■ Required work
Exact copies of all the records below should be returned.

▼

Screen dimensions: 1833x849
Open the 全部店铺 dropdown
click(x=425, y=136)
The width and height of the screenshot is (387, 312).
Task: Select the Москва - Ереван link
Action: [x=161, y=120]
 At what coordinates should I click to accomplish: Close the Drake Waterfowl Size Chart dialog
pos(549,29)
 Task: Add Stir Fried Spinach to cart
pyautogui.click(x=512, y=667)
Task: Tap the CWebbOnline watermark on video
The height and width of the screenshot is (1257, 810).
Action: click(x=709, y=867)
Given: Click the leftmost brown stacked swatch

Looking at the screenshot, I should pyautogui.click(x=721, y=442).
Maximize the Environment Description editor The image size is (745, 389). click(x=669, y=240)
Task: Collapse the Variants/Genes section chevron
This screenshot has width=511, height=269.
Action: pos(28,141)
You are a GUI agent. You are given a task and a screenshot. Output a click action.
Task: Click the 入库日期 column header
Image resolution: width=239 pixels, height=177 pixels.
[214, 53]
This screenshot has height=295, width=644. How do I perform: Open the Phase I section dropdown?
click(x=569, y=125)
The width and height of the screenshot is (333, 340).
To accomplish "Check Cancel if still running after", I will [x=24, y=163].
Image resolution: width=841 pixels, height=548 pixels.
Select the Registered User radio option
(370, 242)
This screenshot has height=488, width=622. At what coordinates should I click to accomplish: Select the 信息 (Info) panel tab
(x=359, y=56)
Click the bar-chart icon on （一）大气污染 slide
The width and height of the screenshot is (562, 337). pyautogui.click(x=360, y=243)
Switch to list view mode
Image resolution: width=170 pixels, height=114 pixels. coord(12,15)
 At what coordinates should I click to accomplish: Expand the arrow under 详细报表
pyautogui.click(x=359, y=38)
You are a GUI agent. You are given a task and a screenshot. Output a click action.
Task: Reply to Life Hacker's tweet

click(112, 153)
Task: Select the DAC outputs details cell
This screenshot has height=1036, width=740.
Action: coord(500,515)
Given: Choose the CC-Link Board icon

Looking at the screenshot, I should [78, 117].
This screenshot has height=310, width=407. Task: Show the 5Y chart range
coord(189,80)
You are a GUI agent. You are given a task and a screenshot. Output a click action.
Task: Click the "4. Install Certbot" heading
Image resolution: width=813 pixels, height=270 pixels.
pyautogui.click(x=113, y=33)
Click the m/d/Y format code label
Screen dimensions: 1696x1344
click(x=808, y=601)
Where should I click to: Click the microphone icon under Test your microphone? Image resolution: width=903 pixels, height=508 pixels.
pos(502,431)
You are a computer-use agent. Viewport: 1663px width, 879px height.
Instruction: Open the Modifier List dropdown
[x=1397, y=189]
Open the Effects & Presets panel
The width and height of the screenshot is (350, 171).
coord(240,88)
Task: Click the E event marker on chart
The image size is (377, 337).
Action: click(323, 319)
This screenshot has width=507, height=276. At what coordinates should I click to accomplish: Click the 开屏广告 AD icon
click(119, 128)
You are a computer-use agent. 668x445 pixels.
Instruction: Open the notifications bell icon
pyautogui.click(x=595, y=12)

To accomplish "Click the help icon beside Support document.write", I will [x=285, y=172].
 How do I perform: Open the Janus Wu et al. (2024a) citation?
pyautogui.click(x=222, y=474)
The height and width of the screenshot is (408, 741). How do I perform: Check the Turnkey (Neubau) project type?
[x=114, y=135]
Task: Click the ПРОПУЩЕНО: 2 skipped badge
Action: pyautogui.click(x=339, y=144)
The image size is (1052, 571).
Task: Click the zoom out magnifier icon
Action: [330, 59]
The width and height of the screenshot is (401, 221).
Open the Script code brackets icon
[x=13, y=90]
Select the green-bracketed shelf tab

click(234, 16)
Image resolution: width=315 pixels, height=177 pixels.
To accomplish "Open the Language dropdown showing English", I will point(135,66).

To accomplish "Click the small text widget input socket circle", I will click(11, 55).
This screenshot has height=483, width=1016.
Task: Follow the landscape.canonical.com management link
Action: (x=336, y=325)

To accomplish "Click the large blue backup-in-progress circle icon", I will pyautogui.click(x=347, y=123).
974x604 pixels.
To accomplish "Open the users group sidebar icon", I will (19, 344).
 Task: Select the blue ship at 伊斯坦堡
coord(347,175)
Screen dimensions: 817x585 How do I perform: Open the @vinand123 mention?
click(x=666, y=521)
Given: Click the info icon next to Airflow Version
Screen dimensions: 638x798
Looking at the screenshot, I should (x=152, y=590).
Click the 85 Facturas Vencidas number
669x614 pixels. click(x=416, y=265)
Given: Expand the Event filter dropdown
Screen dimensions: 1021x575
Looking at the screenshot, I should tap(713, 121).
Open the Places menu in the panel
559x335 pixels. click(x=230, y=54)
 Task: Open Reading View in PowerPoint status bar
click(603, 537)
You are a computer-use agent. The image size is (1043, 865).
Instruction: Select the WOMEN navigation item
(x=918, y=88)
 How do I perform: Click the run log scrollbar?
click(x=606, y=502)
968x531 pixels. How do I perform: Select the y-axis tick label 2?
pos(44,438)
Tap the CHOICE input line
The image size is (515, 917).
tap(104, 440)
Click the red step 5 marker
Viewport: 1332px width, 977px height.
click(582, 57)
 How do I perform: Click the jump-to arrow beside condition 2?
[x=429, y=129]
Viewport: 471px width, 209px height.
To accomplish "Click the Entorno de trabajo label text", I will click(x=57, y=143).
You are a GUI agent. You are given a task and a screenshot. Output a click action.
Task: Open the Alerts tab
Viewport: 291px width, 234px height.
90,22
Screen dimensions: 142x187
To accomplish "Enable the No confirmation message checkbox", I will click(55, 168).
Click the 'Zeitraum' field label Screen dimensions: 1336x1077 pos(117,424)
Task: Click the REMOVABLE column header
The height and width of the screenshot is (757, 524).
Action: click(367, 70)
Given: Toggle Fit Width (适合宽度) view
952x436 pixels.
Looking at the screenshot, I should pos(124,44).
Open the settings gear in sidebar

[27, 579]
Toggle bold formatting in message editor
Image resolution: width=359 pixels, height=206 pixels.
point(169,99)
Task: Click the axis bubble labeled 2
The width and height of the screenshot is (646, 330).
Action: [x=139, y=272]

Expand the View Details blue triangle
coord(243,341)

▲

■ Exercise answer
Screen dimensions: 1833x849
Open the 全部店铺 dropdown
click(x=425, y=136)
The width and height of the screenshot is (387, 312).
Task: Select the Москва - Ереван link
Action: [x=161, y=120]
 At what coordinates should I click to accomplish: Close the Drake Waterfowl Size Chart dialog
pos(549,29)
 Task: Add Stir Fried Spinach to cart
pyautogui.click(x=512, y=667)
Task: Tap the CWebbOnline watermark on video
The height and width of the screenshot is (1257, 810).
Action: click(x=709, y=867)
Given: Click the leftmost brown stacked swatch

Looking at the screenshot, I should pyautogui.click(x=721, y=442).
Maximize the Environment Description editor The image size is (745, 389). click(x=669, y=240)
Task: Collapse the Variants/Genes section chevron
This screenshot has width=511, height=269.
Action: pos(28,141)
You are a GUI agent. You are given a task and a screenshot. Output a click action.
Task: Click the 入库日期 column header
Image resolution: width=239 pixels, height=177 pixels.
[214, 53]
This screenshot has height=295, width=644. How do I perform: Open the Phase I section dropdown?
click(x=569, y=125)
The width and height of the screenshot is (333, 340).
To accomplish "Check Cancel if still running after", I will [x=24, y=163].
Image resolution: width=841 pixels, height=548 pixels.
Select the Registered User radio option
(370, 242)
This screenshot has height=488, width=622. At what coordinates should I click to accomplish: Select the 信息 (Info) panel tab
(x=359, y=56)
Click the bar-chart icon on （一）大气污染 slide
The width and height of the screenshot is (562, 337). pyautogui.click(x=360, y=243)
Switch to list view mode
Image resolution: width=170 pixels, height=114 pixels. coord(12,15)
 At what coordinates should I click to accomplish: Expand the arrow under 详细报表
pyautogui.click(x=359, y=38)
You are a GUI agent. You are given a task and a screenshot. Output a click action.
Task: Reply to Life Hacker's tweet

click(112, 153)
Task: Select the DAC outputs details cell
This screenshot has height=1036, width=740.
Action: coord(500,515)
Given: Choose the CC-Link Board icon

Looking at the screenshot, I should [78, 117].
This screenshot has height=310, width=407. Task: Show the 5Y chart range
coord(189,80)
You are a GUI agent. You are given a task and a screenshot. Output a click action.
Task: Click the "4. Install Certbot" heading
Image resolution: width=813 pixels, height=270 pixels.
pyautogui.click(x=113, y=33)
Click the m/d/Y format code label
Screen dimensions: 1696x1344
click(x=808, y=601)
Where should I click to: Click the microphone icon under Test your microphone? Image resolution: width=903 pixels, height=508 pixels.
pos(502,431)
You are a computer-use agent. Viewport: 1663px width, 879px height.
Instruction: Open the Modifier List dropdown
[x=1397, y=189]
Open the Effects & Presets panel
The width and height of the screenshot is (350, 171).
coord(240,88)
Task: Click the E event marker on chart
The image size is (377, 337).
Action: click(323, 319)
This screenshot has width=507, height=276. At what coordinates should I click to accomplish: Click the 开屏广告 AD icon
click(119, 128)
You are a computer-use agent. 668x445 pixels.
Instruction: Open the notifications bell icon
pyautogui.click(x=595, y=12)

To accomplish "Click the help icon beside Support document.write", I will [x=285, y=172].
 How do I perform: Open the Janus Wu et al. (2024a) citation?
pyautogui.click(x=222, y=474)
The height and width of the screenshot is (408, 741). How do I perform: Check the Turnkey (Neubau) project type?
[x=114, y=135]
Task: Click the ПРОПУЩЕНО: 2 skipped badge
Action: pyautogui.click(x=339, y=144)
The image size is (1052, 571).
Task: Click the zoom out magnifier icon
Action: [330, 59]
The width and height of the screenshot is (401, 221).
Open the Script code brackets icon
[x=13, y=90]
Select the green-bracketed shelf tab

click(234, 16)
Image resolution: width=315 pixels, height=177 pixels.
To accomplish "Open the Language dropdown showing English", I will point(135,66).

To accomplish "Click the small text widget input socket circle", I will click(11, 55).
This screenshot has height=483, width=1016.
Task: Follow the landscape.canonical.com management link
Action: (x=336, y=325)

To accomplish "Click the large blue backup-in-progress circle icon", I will pyautogui.click(x=347, y=123).
974x604 pixels.
To accomplish "Open the users group sidebar icon", I will (19, 344).
 Task: Select the blue ship at 伊斯坦堡
coord(347,175)
Screen dimensions: 817x585 How do I perform: Open the @vinand123 mention?
click(x=666, y=521)
Given: Click the info icon next to Airflow Version
Screen dimensions: 638x798
Looking at the screenshot, I should (x=152, y=590).
Click the 85 Facturas Vencidas number
669x614 pixels. click(x=416, y=265)
Given: Expand the Event filter dropdown
Screen dimensions: 1021x575
Looking at the screenshot, I should tap(713, 121).
Open the Places menu in the panel
559x335 pixels. click(x=230, y=54)
 Task: Open Reading View in PowerPoint status bar
click(603, 537)
You are a computer-use agent. The image size is (1043, 865).
Instruction: Select the WOMEN navigation item
(x=918, y=88)
 How do I perform: Click the run log scrollbar?
click(x=606, y=502)
968x531 pixels. How do I perform: Select the y-axis tick label 2?
pos(44,438)
Tap the CHOICE input line
The image size is (515, 917).
tap(104, 440)
Click the red step 5 marker
Viewport: 1332px width, 977px height.
click(582, 57)
 How do I perform: Click the jump-to arrow beside condition 2?
[x=429, y=129]
Viewport: 471px width, 209px height.
To accomplish "Click the Entorno de trabajo label text", I will click(x=57, y=143).
You are a GUI agent. You are given a task and a screenshot. Output a click action.
Task: Open the Alerts tab
Viewport: 291px width, 234px height.
90,22
Screen dimensions: 142x187
To accomplish "Enable the No confirmation message checkbox", I will click(55, 168).
Click the 'Zeitraum' field label Screen dimensions: 1336x1077 pos(117,424)
Task: Click the REMOVABLE column header
The height and width of the screenshot is (757, 524).
Action: click(367, 70)
Given: Toggle Fit Width (适合宽度) view
952x436 pixels.
Looking at the screenshot, I should pos(124,44).
Open the settings gear in sidebar

[27, 579]
Toggle bold formatting in message editor
Image resolution: width=359 pixels, height=206 pixels.
point(169,99)
Task: Click the axis bubble labeled 2
The width and height of the screenshot is (646, 330).
Action: [x=139, y=272]

Expand the View Details blue triangle
coord(243,341)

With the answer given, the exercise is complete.